◆ **Tarefas a realizar**
A) Enumere as informações sobre a sua família que o deus grego dá à narradora no texto de partida.
B) Segundo o texto de partida, porque é que o deus grego passaria a viver com o pai? Responda em uma a três frases.

◆ **Texto de partida**
+===+

Portanto eu estava há um par de horas em Lisboa e o deus grego descia o passeio na minha direcção. Fiquei atónita, imóvel, o meu coração fez tic e depois já não fez tac. Julguei que era uma contingência tremenda, que ele passaria por mim sem me reconhecer. Mas não, o deus grego dirigiu-se a mim com um grande sorriso, abraçou-me e tcharam!: sabia o meu nome. Eu não sabia o dele.
Perguntou-me o que é que eu estava a fazer ali, se tinha vindo estudar para Lisboa (respondi com um sim) explicou que o pai dele trabalhava cá, era advogado, que os pais eram divorciados e que até ali ele tinha vivido com a mãe na Nazaré mas que agora que tinha vindo estudar ía ficar com o pai, só que ainda não sabia dizer se estava contente com isso ou não. Falava muito rápido, com um grande sorriso, as mãos tocaram-me nos braços várias vezes. Eu fiquei sempre na mesma posição e ao que me lembro com os olhos mais arregalados do mundo. Pensava: «Ele está feliz por me encontrar. Ele sabe o meu nome. Ele não só é bonito como está a estudar Sociologia.»
Querendo continuar tranquilamente a conversa, o deus grego convidou-me para tomar um café. Foi como se me tivessem dado um murro na cara. Senti-me desesperar na minha incredulidade. Agora era um fogo de artifício, com todo o seu ruído, que não me deixava pensar. «Ele está-te a convidar, ele quer passar tempo contigo.» Então tomei uma decisão com a plena consciência de estar a escolher entre dois caminhos na vida, uma coisa que não é todos os dias que acontece. Olhei directamente para os olhos dele, respondi «Não», voltei as costas e comecei a andar.
No segundo a seguir comecei a sentir a anestesia passar. As minhas pernas tremiam mas já não era por causa dele. Tive pena da tristeza que vi sobre o seu rosto, uma sombra assustadora que o envolveu inteiramente. Quis encontrar uma explicação para o que tinha acabado de fazer e não a tinha. Senti que Lisboa era uma cidade sem refúgios mas não sabia que qualidade havia a identificar nisso. A única coisa em que conseguia pensar era que ele vinha do passado e que, deus grego ou não, o meu passado terminava ali. Nunca o voltei a encontrar.
13 de outubro de 2013
Barcos às dezenas no rio, pescadores, bicicletas, cães, carros, camiões, motas, aviões, comboios, gaivotas, música no café, filmes, conversas. Distraio-me com surpresa do livro por um som longínquo, de todos o mais comum: o restolhar cristalino de um monte de folhas secas que atribuo rapidamente ao vento e que algumas horas mais tarde descubro ser o esconderijo de uma lagartixa. Aconteceu apenas uma vez.

+===+

◆ **Dados**
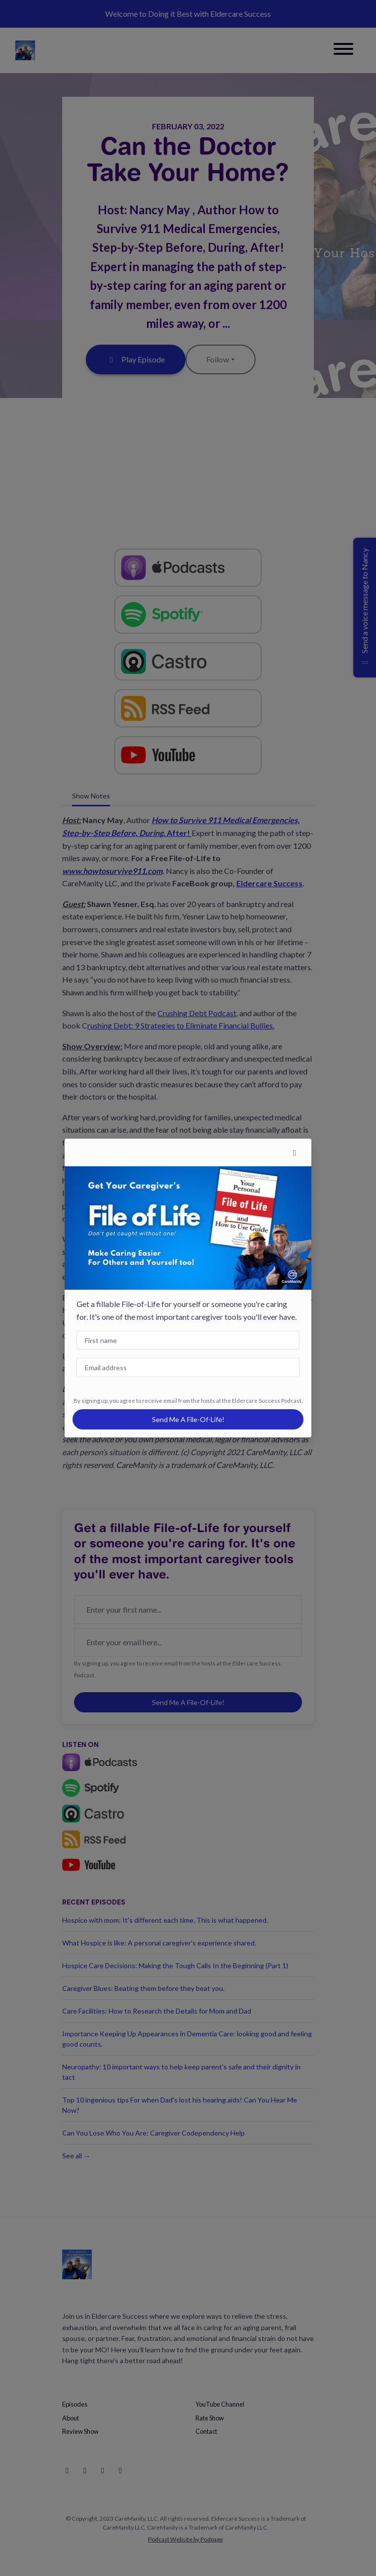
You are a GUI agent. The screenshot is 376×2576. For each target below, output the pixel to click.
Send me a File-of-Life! (188, 1419)
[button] (295, 1152)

+===+

◆ **Respostas ao exercício**
A)
- O pai dele trabalhava em Lisboa.
- O pai era advogado.
- Os pais eram divorciados.
- Até ali, ele tinha vivido com a mãe na Nazaré.
- Agora ia ficar com o pai.

B) Até ali tinha vivido com a mãe na Nazaré. Como tinha vindo estudar para Lisboa, onde o pai trabalhava, ia agora ficar com ele.